住友商事にとって、前2020年3月期に最も足を引っ張ったのは金属事業だった。北米鋼管事業の減損が大きく、金属事業は500億円もの大赤字を強いられた。
収益が悪化した金属事業に加えて、同社にとってもう1つの大きな課題が資源事業だ。アフリカのマダガスカルで行っているニッケル生産のプロジェクト「アンバトビー」である。
12年に生産を開始したものの、設備トラブルなどで稼働率が上がらず、赤字が続いた。ようやく稼働率向上への道筋が見えてきたところで、新型コロナウイルスの感染拡大があったことから、プラントの操業停止を余儀なくされた。
住友商事は15年3月期には、資源価格低迷のショックからシェールオイル(タイトオイル)事業などで多額の減損を計上し、約730億円の最終赤字になった。今21年3月期はマダガスカルの大型減損が足かせとなり、当時の約2倍となる1500億円の最終赤字を見込む。

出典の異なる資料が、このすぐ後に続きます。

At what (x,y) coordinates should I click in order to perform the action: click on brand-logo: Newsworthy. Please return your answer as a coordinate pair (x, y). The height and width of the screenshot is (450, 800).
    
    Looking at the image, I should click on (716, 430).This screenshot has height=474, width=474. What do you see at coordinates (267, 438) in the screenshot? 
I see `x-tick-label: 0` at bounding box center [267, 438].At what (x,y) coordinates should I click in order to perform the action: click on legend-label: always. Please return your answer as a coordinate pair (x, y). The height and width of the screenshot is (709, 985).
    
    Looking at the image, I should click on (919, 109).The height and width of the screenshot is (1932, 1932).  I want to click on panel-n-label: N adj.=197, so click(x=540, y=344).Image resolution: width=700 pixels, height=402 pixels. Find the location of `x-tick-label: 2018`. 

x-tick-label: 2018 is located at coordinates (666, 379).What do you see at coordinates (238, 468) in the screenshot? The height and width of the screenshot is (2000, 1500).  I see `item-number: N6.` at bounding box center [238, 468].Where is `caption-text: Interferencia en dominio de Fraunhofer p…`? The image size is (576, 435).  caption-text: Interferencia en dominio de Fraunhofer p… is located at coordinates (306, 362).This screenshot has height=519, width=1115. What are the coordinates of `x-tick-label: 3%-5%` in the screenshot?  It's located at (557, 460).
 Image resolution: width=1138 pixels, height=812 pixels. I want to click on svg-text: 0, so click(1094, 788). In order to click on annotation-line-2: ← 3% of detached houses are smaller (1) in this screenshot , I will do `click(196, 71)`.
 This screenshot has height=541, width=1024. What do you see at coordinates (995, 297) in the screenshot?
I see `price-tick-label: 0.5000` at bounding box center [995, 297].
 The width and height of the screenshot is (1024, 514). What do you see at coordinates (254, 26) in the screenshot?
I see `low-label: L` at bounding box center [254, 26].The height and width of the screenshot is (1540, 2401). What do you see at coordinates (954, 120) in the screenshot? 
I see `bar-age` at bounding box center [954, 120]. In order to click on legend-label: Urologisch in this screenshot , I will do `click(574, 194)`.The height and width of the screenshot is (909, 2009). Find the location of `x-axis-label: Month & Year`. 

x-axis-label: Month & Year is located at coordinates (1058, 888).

最終赤字を見込んでいるのは、5大商社の中では住友商事だけ。ただこれは、減損が最も多く出た場合を想定したもので、同社が考える最悪のシナリオだ。状況によっては赤字幅が縮小する可能性もある。
かつては、資源や金属、輸送機が稼いだが、現在はむしろ金属や資源事業の立て直しが課題となっている。住友商事は来21年度から新たな中期経営計画が始まる。それを見据えて、18年から同社の指揮を執る兵頭誠之社長が、課題の事業にどこまでメスを入れるかは大きな注目点だ。